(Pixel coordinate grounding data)

=== Begin Enclosure ===

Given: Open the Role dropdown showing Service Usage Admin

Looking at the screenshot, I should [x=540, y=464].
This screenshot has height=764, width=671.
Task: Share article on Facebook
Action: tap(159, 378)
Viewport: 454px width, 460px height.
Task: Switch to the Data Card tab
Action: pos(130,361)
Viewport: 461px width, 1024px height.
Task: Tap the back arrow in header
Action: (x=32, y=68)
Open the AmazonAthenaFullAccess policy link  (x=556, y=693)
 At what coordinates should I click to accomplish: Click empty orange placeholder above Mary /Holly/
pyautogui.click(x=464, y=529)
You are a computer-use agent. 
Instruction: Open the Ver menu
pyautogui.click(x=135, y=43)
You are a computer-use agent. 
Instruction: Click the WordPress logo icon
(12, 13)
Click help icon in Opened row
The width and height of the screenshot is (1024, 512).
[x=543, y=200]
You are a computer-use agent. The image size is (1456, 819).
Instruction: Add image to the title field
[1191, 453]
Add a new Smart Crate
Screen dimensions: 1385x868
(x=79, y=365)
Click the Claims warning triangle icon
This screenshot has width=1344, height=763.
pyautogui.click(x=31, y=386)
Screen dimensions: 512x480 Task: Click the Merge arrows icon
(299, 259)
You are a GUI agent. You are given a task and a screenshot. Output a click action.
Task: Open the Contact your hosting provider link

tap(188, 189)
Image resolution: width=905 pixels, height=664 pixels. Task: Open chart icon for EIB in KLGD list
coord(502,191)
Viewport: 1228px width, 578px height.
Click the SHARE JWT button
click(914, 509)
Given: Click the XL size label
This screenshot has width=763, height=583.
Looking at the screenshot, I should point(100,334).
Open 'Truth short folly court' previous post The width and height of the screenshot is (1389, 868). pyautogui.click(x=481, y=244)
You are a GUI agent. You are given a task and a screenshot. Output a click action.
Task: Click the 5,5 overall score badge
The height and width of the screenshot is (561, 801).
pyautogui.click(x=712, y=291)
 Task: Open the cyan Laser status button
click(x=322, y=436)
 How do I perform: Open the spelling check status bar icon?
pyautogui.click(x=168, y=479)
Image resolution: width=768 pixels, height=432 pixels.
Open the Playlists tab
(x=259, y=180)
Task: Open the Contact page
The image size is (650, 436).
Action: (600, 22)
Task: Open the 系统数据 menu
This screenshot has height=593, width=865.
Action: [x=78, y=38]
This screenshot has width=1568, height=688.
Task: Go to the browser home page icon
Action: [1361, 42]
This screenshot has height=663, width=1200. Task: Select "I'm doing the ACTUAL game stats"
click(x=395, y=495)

=== End Enclosure ===

Reproduce each entry above exactly, keeping every character.

▶ [FINAL ANSWER]
Given: Open the Role dropdown showing Service Usage Admin

Looking at the screenshot, I should [x=540, y=464].
This screenshot has height=764, width=671.
Task: Share article on Facebook
Action: tap(159, 378)
Viewport: 454px width, 460px height.
Task: Switch to the Data Card tab
Action: pos(130,361)
Viewport: 461px width, 1024px height.
Task: Tap the back arrow in header
Action: (x=32, y=68)
Open the AmazonAthenaFullAccess policy link  (x=556, y=693)
 At what coordinates should I click to accomplish: Click empty orange placeholder above Mary /Holly/
pyautogui.click(x=464, y=529)
You are a computer-use agent. 
Instruction: Open the Ver menu
pyautogui.click(x=135, y=43)
You are a computer-use agent. 
Instruction: Click the WordPress logo icon
(12, 13)
Click help icon in Opened row
The width and height of the screenshot is (1024, 512).
[x=543, y=200]
You are a computer-use agent. The image size is (1456, 819).
Instruction: Add image to the title field
[1191, 453]
Add a new Smart Crate
Screen dimensions: 1385x868
(x=79, y=365)
Click the Claims warning triangle icon
This screenshot has width=1344, height=763.
pyautogui.click(x=31, y=386)
Screen dimensions: 512x480 Task: Click the Merge arrows icon
(299, 259)
You are a GUI agent. You are given a task and a screenshot. Output a click action.
Task: Open the Contact your hosting provider link

tap(188, 189)
Image resolution: width=905 pixels, height=664 pixels. Task: Open chart icon for EIB in KLGD list
coord(502,191)
Viewport: 1228px width, 578px height.
Click the SHARE JWT button
click(914, 509)
Given: Click the XL size label
This screenshot has width=763, height=583.
Looking at the screenshot, I should point(100,334).
Open 'Truth short folly court' previous post The width and height of the screenshot is (1389, 868). pyautogui.click(x=481, y=244)
You are a GUI agent. You are given a task and a screenshot. Output a click action.
Task: Click the 5,5 overall score badge
The height and width of the screenshot is (561, 801).
pyautogui.click(x=712, y=291)
 Task: Open the cyan Laser status button
click(x=322, y=436)
 How do I perform: Open the spelling check status bar icon?
pyautogui.click(x=168, y=479)
Image resolution: width=768 pixels, height=432 pixels.
Open the Playlists tab
(x=259, y=180)
Task: Open the Contact page
The image size is (650, 436).
Action: (600, 22)
Task: Open the 系统数据 menu
This screenshot has height=593, width=865.
Action: [x=78, y=38]
This screenshot has width=1568, height=688.
Task: Go to the browser home page icon
Action: [1361, 42]
This screenshot has height=663, width=1200. Task: Select "I'm doing the ACTUAL game stats"
click(x=395, y=495)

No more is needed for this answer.